| Text section |
+++++
# Indian Lake 4/11/13



## injun laker45 (Jun 28, 2011)

Indian Lake is full!


----------



## MoreBass (Jun 15, 2012)

Thanks for the update. Going to head there on Sunday. 

posted using Outdoor Hub Campfire


----------



## injun laker45 (Jun 28, 2011)

She's pretty muddy right now. Maybe a bit better by Sunday if we don't get any more substantial rains. It'll take a couple days for all the runoff to reach the lake. Be careful out there as there will be a lot of debris, logs and stuff washed into the lake.


----------



## MoreBass (Jun 15, 2012)

Thanks, I've only fished there once and the wind was pretty bad. Hoping for a bit calmer trip this time around.

posted using Outdoor Hub Campfire


----------



## Lynxis (Sep 21, 2009)

This is great news!
It's been a while!


----------



## injun laker45 (Jun 28, 2011)

Lynxis said:


> This is great news!
> It's been a while!


It was pretty much full all winter. It was really low last summer though.


----------



## Northern1 (May 9, 2012)

Any thoughts on what the rain will do to the saugeye bite? Seems like the dirty water will turn them off for a few days..


----------



## Northern1 (May 9, 2012)

I went last night to Lakeview and then to Moundwood. Didn't get a hit. The catfishermen were out in abundance and getting them. As for crappie or saugeye, no way. Moundwoods a mess with debris right now. It looks like someone built a dam under the bridge. It would be great crappie fishing right there, but the water's chocolate milk.
+++++
| Tasks to perform |
1) Repeat word for word the portion of the Indian Lake thread that begins with the words containing "Any thoughts on" and ends with "water's chocolate milk.".
2) Answer these questions using the Indian Lake thread:
(a) On which day does MoreBass plan to head to the lake?
(b) Which two places did Northern1 go to the night before posting?
(c) According to injun laker45, what was the lake's level last summer?

Entries in the collection:
+++++
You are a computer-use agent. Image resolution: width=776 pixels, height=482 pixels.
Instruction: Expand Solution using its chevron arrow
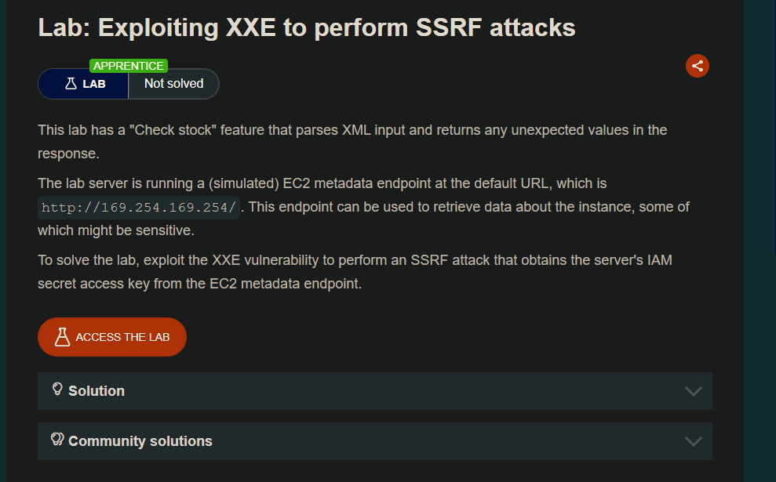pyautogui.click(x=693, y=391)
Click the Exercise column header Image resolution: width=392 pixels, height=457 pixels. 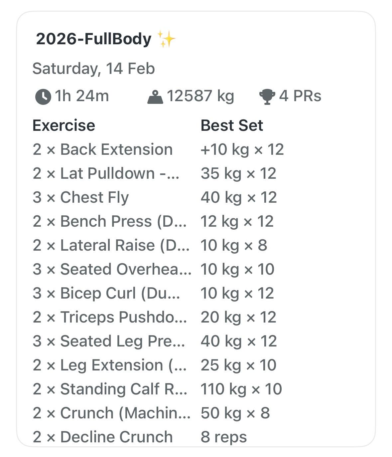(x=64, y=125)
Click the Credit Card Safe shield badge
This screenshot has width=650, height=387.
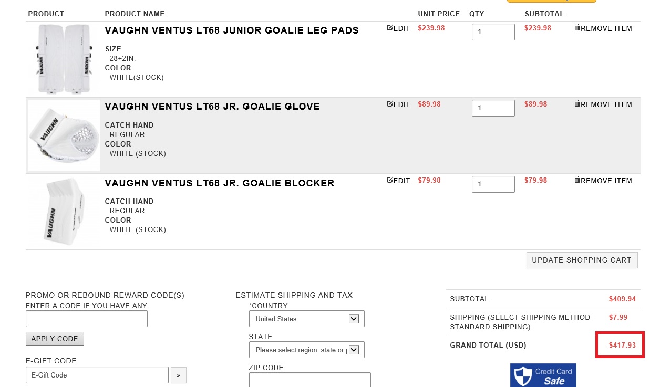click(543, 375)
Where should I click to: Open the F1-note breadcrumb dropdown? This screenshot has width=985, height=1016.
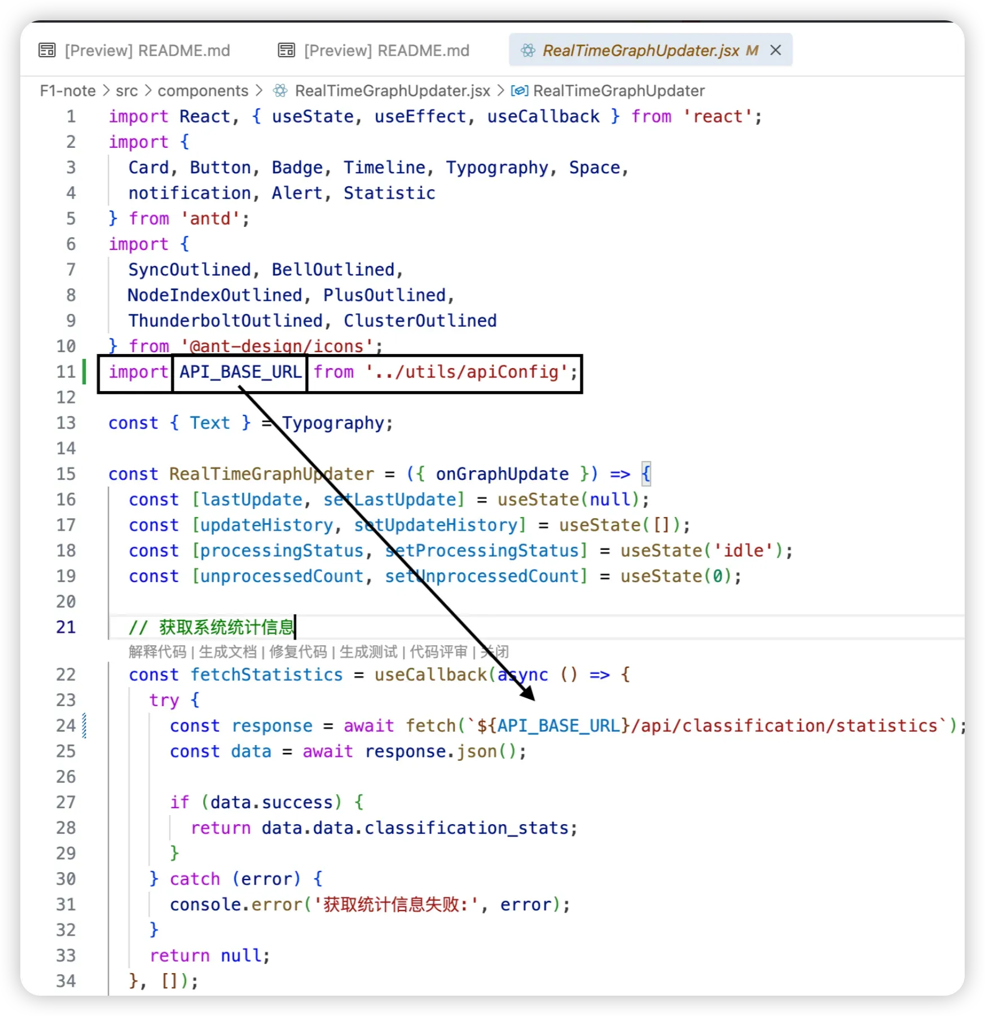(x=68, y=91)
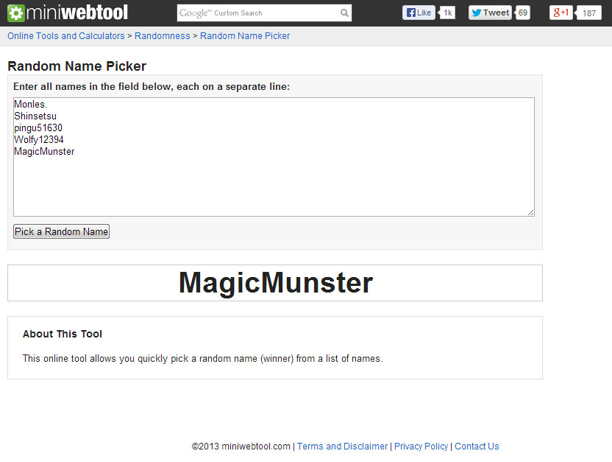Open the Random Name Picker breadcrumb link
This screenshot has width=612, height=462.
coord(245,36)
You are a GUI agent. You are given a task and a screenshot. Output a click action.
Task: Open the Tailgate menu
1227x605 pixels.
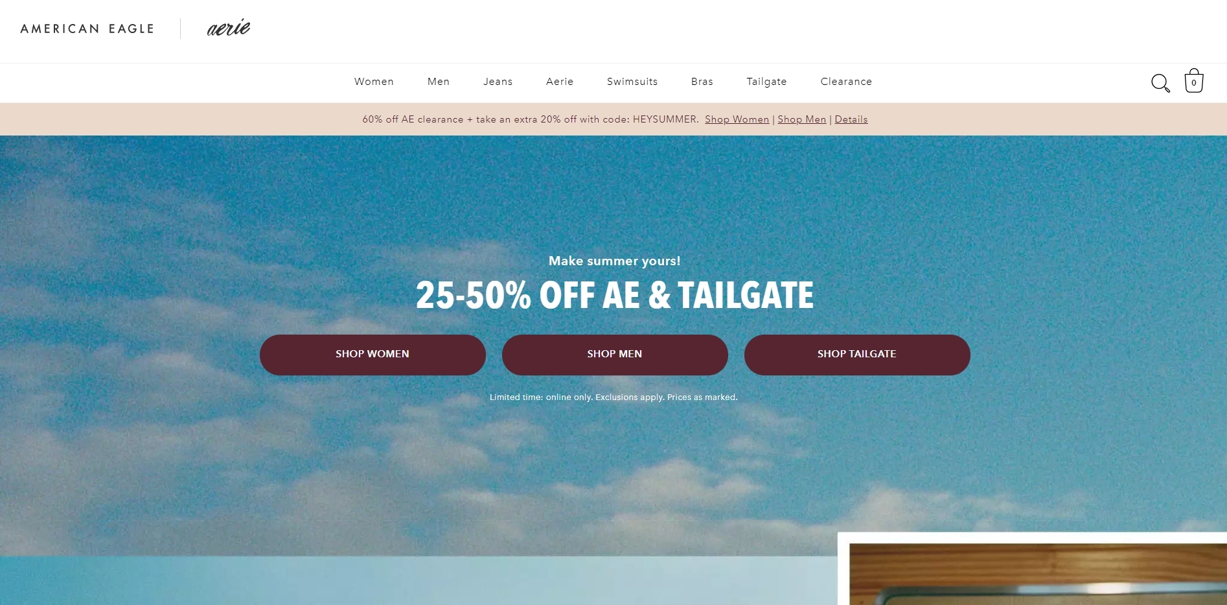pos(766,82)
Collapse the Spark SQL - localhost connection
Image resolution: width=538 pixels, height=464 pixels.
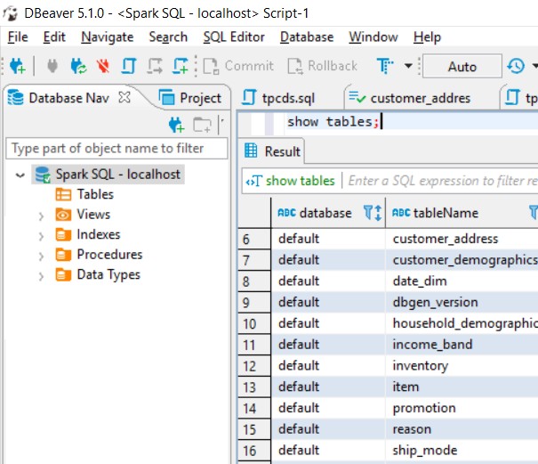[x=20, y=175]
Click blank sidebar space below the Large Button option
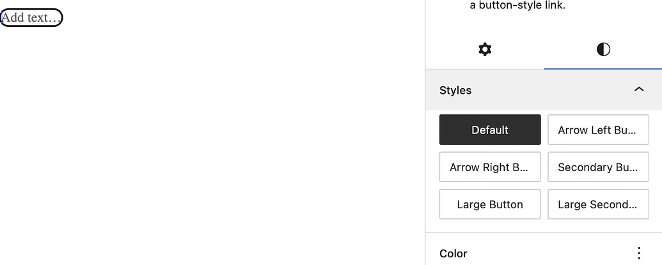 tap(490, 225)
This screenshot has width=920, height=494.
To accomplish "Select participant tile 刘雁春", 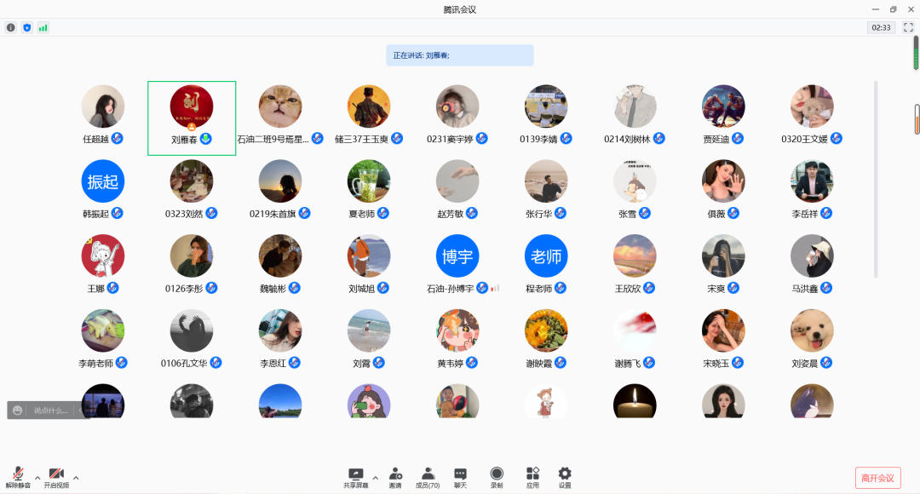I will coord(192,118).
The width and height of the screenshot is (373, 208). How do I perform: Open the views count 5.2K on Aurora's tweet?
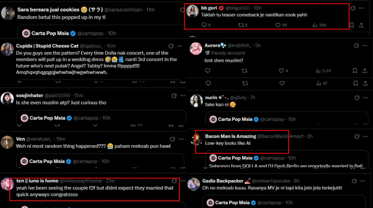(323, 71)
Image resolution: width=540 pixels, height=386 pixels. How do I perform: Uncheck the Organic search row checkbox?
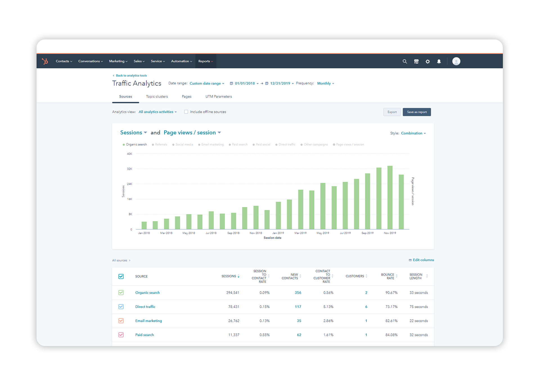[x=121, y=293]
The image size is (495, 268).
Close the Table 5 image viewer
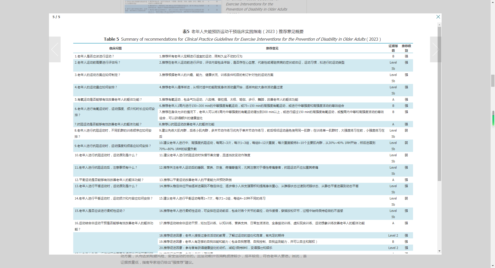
+++++
| Solutions to the exercise |
1)
Any thoughts on what the rain will do to the saugeye bite? Seems like the dirty water will turn them off for a few days..


----------



## Northern1 (May 9, 2012)

I went last night to Lakeview and then to Moundwood. Didn't get a hit. The catfishermen were out in abundance and getting them. As for crappie or saugeye, no way. Moundwoods a mess with debris right now. It looks like someone built a dam under the bridge. It would be great crappie fishing right there, but the water's chocolate milk.

2)
(a) Sunday.
(b) Lakeview and Moundwood.
(c) It was really low.